Rejecting this argument, the Supreme Court ruled that “‘Fencing out’ from the franchise a sector of the population because of the way they may vote is constitutionally impermissible.”
While Texas lost that case, it has not stopped trying to “fence out” transients that the state’s Republican Legislature would prefer not to participate in elections. This past June, as the Texas Legislature considered its now-infamous omnibus voter suppression bill, Senate Bill 7, Republicans enacted two other laws that targeted transient voters for disenfranchisement.
The first, Senate Bill 1111, prohibits voters from establishing “residence for the purpose of influencing the outcome of a certain election.” Thus, a voter who chooses where to live based on the congressional or state legislative district they would be a part of would potentially violate this new law. Similarly, a candidate who changes their own residence in order to live within a newly redistricted district would likewise risk criminal prosecution.

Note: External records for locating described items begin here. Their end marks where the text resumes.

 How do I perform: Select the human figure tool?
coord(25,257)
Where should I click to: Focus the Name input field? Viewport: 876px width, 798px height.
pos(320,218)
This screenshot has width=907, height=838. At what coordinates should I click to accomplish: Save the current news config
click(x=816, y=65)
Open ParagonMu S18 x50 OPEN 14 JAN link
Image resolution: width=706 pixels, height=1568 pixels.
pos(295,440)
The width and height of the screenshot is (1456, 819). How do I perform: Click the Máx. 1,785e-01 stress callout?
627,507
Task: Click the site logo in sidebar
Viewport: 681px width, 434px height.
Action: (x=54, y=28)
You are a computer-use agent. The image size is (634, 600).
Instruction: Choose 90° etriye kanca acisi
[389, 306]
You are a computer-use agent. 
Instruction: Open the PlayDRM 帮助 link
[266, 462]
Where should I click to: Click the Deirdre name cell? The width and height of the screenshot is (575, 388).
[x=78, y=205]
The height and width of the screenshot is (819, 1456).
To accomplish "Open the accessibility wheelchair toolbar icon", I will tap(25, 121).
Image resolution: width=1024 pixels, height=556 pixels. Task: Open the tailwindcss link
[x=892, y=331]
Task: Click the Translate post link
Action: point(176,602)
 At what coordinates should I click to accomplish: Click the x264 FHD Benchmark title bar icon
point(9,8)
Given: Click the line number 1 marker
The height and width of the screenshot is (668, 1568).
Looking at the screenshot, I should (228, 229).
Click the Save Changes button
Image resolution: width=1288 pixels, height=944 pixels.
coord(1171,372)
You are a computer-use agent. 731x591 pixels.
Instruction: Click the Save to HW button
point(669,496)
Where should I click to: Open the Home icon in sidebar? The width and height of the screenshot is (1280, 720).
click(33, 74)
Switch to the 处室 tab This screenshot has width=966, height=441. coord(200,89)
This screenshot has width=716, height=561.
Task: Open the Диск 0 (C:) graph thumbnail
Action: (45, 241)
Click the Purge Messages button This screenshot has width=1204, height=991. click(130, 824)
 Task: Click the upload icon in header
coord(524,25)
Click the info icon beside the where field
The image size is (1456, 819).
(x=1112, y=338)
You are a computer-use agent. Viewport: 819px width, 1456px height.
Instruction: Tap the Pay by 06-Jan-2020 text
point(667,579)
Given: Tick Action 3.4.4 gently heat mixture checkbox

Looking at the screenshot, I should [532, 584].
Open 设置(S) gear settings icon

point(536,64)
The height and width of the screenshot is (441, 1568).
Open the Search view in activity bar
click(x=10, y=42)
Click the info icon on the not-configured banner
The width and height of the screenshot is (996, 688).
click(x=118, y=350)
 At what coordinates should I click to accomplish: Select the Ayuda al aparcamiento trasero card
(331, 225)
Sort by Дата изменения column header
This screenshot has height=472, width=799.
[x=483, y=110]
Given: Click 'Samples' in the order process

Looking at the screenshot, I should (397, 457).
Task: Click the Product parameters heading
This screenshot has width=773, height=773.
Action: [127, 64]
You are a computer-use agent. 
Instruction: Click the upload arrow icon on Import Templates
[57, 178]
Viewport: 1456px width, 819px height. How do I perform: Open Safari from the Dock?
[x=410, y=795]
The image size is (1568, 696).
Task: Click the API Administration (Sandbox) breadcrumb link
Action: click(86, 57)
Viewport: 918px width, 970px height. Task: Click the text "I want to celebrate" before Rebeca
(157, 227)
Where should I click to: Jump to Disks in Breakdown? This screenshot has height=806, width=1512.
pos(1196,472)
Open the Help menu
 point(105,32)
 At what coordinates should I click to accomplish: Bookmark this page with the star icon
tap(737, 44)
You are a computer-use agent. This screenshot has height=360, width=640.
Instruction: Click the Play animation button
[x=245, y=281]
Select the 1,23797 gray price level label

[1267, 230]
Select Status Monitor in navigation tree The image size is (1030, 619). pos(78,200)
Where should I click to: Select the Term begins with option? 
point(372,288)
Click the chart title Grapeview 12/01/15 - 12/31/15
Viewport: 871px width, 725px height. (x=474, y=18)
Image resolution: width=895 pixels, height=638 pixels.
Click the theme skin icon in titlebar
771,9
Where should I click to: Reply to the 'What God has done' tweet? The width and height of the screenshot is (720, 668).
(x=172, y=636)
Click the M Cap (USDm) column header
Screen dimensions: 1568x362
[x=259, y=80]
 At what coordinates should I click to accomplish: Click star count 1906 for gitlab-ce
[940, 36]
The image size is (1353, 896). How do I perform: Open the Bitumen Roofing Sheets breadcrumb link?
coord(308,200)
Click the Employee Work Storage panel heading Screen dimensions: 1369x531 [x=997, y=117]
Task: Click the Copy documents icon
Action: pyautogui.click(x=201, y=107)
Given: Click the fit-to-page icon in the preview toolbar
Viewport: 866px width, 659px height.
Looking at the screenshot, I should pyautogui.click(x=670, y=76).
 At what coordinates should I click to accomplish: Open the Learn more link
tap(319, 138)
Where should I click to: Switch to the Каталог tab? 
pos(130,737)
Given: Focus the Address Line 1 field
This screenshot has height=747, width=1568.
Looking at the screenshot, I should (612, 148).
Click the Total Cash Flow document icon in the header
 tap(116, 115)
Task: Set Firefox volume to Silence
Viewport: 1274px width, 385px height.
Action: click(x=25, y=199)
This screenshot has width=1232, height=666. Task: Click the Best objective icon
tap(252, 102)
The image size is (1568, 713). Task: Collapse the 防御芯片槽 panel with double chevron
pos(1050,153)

The new law also prohibits a voter from designating a residence unless they live and intend to remain there at the time of registration. As a result, college students, or other Texans who are temporarily out of state for school or employment, could not register using their prior Texas address as their place of residence because they do not currently “inhabit” it. This provision creates a Catch-22 for many college students attending schools in other states. While Texas law seeks to prevent those young citizens from voting in Texas, the states where they go to college often have their own barriers for students to claim residency.
S.B. 1111 also targets homeless voters who often utilize the P.O. boxes of churches and other organizations to register to vote. Under the new law, a voter who is suspected of registering with an invalid address must provide additional verification documents. Yet, only a handful of residency documents are accepted, and none can be sent back to the county via a P.O. box.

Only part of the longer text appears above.